------ GIVEN TEXT

Write and Wrong
Oh, the joys of editing... and journeying across the Pacific Ocean during a world war...
“I have only made this letter longer because I have not had the time to make it shorter.”
― Blaise Pascal
“No passion in the world is equal to the passion to alter someone else’s draft.”
― H.G. Wells
“A writer is someone for whom writing is more difficult than it is for other people.”
― Thomas Mann
Joel Bowman, brandishing his red pen in Buenos Aires, Argentina...
No matter how many times one writes the wrong thing, it never seems to come out right. Such is the feeling a writer has when editing his own manuscript for the umpteenth time.
On careful inspection, we discover that, from one page to the next, our crafty characters have changed the spelling of their surnames... or their birthplace... or even, in one particularly brazen example, their marital status. (Just where did Miss Anderson find the time, in her busy, wholly invented life, to carry out her covert nuptials anyway? And right under our nose!)
We’re beginning to think the figments of our imagination cannot be trusted at all!
And yet, there they remain, flawed and capricious, scattered across three-hundred or so loose leaf pages... streaked in red and blue pen, shot through with brackets, arrows and scribbled marginalia... notes to rework this, reword that and to cut other sections altogether.
It’s a good thing we have you, dear reader... that is, specifically, the dozen or so of you who kindly wrote in and volunteered your eagle eyes to help copy edit our latest manuscript. We’re attacking the thing head on, armed with a quiver of your helpful insights and suggestions. Still, the Goliath looms large...
So while we return to the assignment at hand, we thought we’d draw back the curtain a bit for the general reader, allowing an advanced preview of the project under review. Whether this section makes the final cut or not, we cannot yet say. But it will serve for today’s missive. Please enjoy...and share!
Chapter III - A Journey Begins
By Joel Bowman
Hilda Nilsen was not yet twenty-one years old when she stood on the platform of the Grand Forks train station in North Dakota one gusty September morning and wished her father a tearful goodbye. She had never before seen the man cry, not even when her mother passed away almost three years earlier. The tears seemed strangely out of place on his weathered skin, like raindrops on an ancient clay creek bed, long forgotten by the heavens. He was a tall, handsome man who had borne a lot of life’s hardships. It didn’t seem right to her that he should suffer so.
“You must keep well so you are living when I come back,” said Hilda, with a solemnity that hung in the swirling air between them.
The father held his daughter’s face in strong, familiar hands and drew her into his deep embrace. She listened to his breathing beneath his woolen coat, feeling the constrained sob welling up from deep inside his chest. He kissed the top of her golden blonde head and, without meeting her eye again, dug his hands deep into his jacket pockets and marched off along the platform. She watched him until he disappeared into the crowd and prayed to God that He might spare this gentle man until her return, seven years away.

------------
------ INFORMATION SUPPLIED

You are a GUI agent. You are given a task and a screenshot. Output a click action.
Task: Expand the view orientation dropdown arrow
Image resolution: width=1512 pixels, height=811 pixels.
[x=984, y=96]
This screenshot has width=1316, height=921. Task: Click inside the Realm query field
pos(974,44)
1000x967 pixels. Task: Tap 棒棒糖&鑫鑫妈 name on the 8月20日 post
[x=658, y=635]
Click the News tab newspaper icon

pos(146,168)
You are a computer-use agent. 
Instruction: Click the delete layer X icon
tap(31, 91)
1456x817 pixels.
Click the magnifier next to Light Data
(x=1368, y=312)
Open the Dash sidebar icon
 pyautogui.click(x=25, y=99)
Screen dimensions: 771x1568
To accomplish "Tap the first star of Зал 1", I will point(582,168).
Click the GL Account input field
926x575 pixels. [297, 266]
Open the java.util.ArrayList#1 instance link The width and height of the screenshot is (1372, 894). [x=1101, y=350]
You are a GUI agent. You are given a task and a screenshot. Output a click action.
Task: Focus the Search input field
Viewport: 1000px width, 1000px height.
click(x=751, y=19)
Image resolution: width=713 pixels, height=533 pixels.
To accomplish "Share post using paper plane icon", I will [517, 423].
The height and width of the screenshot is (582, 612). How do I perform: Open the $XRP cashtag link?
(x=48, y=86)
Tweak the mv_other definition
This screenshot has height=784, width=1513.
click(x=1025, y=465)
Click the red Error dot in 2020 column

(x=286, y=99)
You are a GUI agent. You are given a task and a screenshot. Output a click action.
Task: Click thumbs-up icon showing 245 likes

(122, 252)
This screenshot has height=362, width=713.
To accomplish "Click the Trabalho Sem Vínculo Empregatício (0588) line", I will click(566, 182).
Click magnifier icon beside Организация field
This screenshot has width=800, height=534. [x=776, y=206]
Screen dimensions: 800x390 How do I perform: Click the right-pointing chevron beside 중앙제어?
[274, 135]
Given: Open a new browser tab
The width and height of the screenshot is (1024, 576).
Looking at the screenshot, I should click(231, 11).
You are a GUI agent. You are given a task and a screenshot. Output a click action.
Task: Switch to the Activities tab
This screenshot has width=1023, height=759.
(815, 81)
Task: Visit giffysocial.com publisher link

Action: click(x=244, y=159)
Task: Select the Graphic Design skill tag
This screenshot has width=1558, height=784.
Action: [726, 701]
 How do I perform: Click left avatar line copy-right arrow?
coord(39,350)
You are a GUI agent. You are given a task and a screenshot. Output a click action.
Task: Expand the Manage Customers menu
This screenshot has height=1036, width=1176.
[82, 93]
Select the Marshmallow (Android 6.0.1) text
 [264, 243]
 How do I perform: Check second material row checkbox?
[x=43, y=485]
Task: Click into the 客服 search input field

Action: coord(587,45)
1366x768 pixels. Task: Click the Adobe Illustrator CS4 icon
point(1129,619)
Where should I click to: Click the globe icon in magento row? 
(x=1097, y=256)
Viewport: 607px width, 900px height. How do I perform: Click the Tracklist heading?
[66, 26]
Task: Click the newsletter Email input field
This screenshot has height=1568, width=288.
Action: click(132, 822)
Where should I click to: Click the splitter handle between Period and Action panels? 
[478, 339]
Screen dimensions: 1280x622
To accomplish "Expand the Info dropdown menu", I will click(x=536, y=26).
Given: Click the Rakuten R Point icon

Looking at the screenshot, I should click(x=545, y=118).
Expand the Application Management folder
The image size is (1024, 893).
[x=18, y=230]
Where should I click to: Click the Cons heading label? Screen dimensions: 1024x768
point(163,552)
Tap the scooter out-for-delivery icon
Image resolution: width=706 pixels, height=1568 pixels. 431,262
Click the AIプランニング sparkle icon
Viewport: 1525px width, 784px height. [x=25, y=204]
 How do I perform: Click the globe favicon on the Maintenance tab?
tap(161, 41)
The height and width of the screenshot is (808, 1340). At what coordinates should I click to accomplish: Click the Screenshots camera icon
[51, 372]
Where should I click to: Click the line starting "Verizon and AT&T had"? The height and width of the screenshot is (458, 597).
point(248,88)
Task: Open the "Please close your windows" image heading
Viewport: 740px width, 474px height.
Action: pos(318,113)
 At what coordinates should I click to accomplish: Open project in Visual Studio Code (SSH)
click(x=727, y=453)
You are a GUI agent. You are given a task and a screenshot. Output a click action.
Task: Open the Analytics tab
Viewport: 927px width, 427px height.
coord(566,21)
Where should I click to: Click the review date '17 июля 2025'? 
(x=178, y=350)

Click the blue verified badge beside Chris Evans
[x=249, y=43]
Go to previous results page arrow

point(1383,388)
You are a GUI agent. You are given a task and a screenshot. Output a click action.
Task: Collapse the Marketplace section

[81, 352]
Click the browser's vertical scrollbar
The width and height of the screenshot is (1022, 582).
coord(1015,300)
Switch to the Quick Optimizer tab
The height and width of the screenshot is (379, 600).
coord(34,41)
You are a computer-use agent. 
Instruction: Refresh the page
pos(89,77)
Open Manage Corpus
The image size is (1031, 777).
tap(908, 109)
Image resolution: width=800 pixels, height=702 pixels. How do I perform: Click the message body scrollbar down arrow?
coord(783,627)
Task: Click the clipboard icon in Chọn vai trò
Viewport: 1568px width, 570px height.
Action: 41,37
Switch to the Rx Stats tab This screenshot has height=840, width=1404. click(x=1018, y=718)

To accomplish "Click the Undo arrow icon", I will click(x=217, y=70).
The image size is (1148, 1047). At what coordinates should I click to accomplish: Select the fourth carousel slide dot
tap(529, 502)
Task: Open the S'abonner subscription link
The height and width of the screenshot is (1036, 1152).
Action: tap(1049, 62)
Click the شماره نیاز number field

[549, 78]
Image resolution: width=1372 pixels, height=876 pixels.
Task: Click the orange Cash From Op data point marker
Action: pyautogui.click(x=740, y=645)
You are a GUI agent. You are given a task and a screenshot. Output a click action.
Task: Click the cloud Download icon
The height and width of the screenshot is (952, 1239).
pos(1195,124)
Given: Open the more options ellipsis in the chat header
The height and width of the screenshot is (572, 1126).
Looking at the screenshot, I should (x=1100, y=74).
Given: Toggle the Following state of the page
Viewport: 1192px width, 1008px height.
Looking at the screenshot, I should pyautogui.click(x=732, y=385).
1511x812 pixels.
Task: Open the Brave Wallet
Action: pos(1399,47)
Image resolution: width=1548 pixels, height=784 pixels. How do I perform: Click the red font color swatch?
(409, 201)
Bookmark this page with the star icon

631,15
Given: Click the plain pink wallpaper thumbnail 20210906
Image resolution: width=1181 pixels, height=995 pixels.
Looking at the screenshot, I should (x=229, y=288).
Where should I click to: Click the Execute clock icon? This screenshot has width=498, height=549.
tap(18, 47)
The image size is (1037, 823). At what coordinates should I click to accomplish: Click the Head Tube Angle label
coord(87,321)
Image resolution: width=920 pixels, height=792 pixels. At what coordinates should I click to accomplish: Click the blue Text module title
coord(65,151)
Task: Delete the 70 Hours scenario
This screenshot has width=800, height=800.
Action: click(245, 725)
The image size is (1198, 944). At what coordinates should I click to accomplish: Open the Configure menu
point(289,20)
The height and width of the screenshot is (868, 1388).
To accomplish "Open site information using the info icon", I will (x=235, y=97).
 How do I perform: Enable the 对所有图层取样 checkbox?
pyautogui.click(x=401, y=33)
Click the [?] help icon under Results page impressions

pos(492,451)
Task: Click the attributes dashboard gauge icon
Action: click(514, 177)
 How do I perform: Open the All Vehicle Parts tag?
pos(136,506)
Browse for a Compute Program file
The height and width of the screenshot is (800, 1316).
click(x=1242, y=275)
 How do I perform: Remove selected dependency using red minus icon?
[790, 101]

------------

**SET OF TASKS**
A - Rewrite the essay on editing from "On careful inspection, we" to "trusted at all!", replacing "surnames" with "first names".
B - Carry on the essay on editing, starting after its final sentence.

**PER-TASK ANSWERS**
A -
On careful inspection, we discover that, from one page to the next, our crafty characters have changed the spelling of their first names... or their birthplace... or even, in one particularly brazen example, their marital status. (Just where did Miss Anderson find the time, in her busy, wholly invented life, to carry out her covert nuptials anyway? And right under our nose!)
We’re beginning to think the figments of our imagination cannot be trusted at all!

B -
Hilda’s train sat idle on the tracks, but already the journey ahead rose up before her like a cresting tidal wave. To the west lay thousands of miles of unknown continent and an ocean so vast it seemed that, to reach the far edge of it would be to come to the end of the world itself. But even that distant, unimaginable point, flung clear over the receding horizon, would only signify the beginning of Hilda’s passage. Beyond those foreign shores were hidden people and places of which she could form no firm perception in her mind. There were faces with strange names and expressions, with stories so peculiar, so distinct from her own, that she wondered, standing on the station platform in America’s Great Midwest, whether she would ever come to understand the nature of her mission, much less fulfill it.
Closing her eyes, Hilda felt the fall breeze at her back as it gusted over the cooling prairies, with their time-smoothed hills and rolling pastures, their familiar townships and Main Streets and tight knit Sunday congregations. They sang the same hymns, these people, and Hilda knew them all by name. They were her people and her songs, too. From all over Scandinavia they came to settle the northern reaches of the New World, to build a life and to raise their families. They were disposed to the severe climes, against which they labored through season and sickness. They bore children with straw-colored hair and pale complexions and glacier blue eyes, built hearty for the howling winters. They saw their children thrive and, when they did not, which was sometimes just as often, they wrapped their tiny bodies in blankets and lowered them into the cold, unforgiving earth. Then they sang different songs, prayers that stitched communities together in grief and sorrow and that marked the years as they passed them by, like so many empty nights.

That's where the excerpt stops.